I remember my adolescence years
as very lonely and only that beloved book was for me a friend and a mate, the
nicest way to spend my free time after school: while my schoolfellows already
thought of boyfriends, my ideal hero was just Heathcliff because I felt myself
somehow like Cathy and always day-dreamt of him.
Some
time after I realized an important thing: I had to read Wuthering Heights,
my dear novel, in its original language, surely to better taste the exact
meaning of words and expressions conveyed by its author on purpose. What to do
then to obtain my goal? One thing only: I had to learn the English language very
well and in a little time! So I did and I studied, studied at the best of my
efforts; in only two years I identified myself with ‘English’ and learnt all I
could about literature and grammar, although my father insisted I should instead
spend my time on my latin and greek books.
My
second Brontë novel was Jane Eyre and my first in English was Villette.

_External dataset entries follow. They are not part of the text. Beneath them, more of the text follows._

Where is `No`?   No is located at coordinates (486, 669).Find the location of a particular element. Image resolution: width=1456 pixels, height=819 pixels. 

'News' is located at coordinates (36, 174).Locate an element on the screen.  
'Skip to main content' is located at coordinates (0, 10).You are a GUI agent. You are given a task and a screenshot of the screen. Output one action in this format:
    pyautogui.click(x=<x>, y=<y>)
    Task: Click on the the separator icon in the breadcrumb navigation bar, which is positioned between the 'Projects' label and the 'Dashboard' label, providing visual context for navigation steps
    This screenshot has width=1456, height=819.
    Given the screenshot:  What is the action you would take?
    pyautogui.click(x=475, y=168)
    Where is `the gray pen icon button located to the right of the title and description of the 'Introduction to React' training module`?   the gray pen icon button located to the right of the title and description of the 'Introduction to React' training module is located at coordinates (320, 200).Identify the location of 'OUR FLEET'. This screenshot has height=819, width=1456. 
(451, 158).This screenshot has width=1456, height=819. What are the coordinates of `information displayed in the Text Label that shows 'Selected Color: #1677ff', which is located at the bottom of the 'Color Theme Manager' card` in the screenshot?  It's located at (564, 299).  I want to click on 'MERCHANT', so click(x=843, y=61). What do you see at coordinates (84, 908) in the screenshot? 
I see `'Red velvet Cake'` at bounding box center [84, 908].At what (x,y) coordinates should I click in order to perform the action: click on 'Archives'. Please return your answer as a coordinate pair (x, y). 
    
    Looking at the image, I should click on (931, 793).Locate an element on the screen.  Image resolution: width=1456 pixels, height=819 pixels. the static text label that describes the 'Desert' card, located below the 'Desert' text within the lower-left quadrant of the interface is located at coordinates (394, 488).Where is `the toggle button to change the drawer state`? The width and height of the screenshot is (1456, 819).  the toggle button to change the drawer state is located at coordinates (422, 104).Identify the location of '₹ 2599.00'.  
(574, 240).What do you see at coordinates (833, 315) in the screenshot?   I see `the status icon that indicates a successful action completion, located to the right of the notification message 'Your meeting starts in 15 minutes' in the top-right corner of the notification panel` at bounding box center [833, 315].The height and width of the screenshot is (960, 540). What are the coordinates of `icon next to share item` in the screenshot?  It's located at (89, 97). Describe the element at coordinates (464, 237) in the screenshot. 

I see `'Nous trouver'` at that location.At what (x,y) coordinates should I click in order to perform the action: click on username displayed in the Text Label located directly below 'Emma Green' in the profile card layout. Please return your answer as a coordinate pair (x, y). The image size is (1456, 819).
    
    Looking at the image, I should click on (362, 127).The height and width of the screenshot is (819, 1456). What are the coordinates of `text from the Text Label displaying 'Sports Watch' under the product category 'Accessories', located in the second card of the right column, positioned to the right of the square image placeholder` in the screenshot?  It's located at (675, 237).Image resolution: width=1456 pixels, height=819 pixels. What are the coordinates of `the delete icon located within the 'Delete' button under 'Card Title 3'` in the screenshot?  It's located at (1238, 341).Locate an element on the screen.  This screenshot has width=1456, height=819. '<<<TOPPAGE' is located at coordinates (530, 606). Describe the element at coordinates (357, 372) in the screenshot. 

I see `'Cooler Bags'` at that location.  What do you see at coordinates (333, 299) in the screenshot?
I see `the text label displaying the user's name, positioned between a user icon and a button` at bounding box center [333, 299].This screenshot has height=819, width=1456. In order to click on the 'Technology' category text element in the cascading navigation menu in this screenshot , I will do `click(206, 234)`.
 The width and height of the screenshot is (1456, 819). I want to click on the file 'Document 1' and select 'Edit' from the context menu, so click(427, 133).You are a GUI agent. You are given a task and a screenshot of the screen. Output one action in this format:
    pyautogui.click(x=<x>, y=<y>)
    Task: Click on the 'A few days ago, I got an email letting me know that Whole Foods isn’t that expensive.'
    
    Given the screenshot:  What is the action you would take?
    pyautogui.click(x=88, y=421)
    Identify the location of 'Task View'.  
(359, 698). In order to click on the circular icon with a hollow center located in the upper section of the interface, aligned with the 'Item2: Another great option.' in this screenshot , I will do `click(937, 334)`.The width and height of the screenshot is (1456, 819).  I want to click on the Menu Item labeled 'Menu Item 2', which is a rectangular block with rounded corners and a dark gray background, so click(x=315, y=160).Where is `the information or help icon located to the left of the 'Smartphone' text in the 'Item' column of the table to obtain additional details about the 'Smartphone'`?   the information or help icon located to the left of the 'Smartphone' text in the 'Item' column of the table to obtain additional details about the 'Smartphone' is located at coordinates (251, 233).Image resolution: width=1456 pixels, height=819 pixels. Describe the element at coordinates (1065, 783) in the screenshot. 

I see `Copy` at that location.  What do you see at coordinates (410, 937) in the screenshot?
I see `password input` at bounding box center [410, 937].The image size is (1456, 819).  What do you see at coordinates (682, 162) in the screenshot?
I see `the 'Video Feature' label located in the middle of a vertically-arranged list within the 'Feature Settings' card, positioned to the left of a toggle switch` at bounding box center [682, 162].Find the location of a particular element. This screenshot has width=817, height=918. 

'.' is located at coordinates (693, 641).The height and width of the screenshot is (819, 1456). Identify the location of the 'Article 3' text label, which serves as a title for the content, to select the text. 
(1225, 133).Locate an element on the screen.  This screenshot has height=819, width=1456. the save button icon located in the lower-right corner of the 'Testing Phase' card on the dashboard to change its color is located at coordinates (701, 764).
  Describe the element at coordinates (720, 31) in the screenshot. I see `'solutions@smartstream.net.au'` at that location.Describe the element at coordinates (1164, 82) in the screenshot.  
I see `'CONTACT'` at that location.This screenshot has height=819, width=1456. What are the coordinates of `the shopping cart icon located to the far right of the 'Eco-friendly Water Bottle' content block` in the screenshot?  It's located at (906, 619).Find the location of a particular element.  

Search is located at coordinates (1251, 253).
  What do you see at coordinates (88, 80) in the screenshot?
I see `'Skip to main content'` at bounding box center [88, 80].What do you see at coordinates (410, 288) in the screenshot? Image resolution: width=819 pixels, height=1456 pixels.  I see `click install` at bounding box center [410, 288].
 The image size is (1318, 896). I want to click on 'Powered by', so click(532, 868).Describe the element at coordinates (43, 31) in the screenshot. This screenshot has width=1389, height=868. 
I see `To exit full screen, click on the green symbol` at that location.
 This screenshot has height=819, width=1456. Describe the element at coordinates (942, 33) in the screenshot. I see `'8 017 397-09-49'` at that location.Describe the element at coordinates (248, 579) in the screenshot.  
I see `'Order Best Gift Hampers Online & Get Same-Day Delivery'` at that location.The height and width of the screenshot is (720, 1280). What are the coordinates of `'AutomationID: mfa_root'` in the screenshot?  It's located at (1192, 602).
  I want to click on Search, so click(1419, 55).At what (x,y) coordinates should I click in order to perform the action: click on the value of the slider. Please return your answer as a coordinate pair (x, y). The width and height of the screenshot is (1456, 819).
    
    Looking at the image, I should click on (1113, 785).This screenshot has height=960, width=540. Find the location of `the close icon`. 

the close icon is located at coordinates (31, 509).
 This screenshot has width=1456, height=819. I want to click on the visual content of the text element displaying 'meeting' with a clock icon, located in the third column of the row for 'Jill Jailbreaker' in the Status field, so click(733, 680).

I still remember I borrowed it from the National Library in Naples where I went
one day with my father because by then it was not so easy to buy or find books
in English as today.
After
those readings the Brontë idea became in me almost an obsession and I dare say,
never from then that fire abandoned me. I started reading, in English of course,
all sorts of books, essays or critics about the sisters and not yet satisfied,
in a little time I collected all that I could about them. In the early 70s there
were not any videotapes yet and the idea of photocopies was still unusual: a
girl of 15 had not so much money to spend on them. I resolved then to copy by my
own hand all I could get about the Brontës from that same circulating library in
Naples borrowing each book for just one month! I had to write fast everyday and
still go to school and study my latin and greek.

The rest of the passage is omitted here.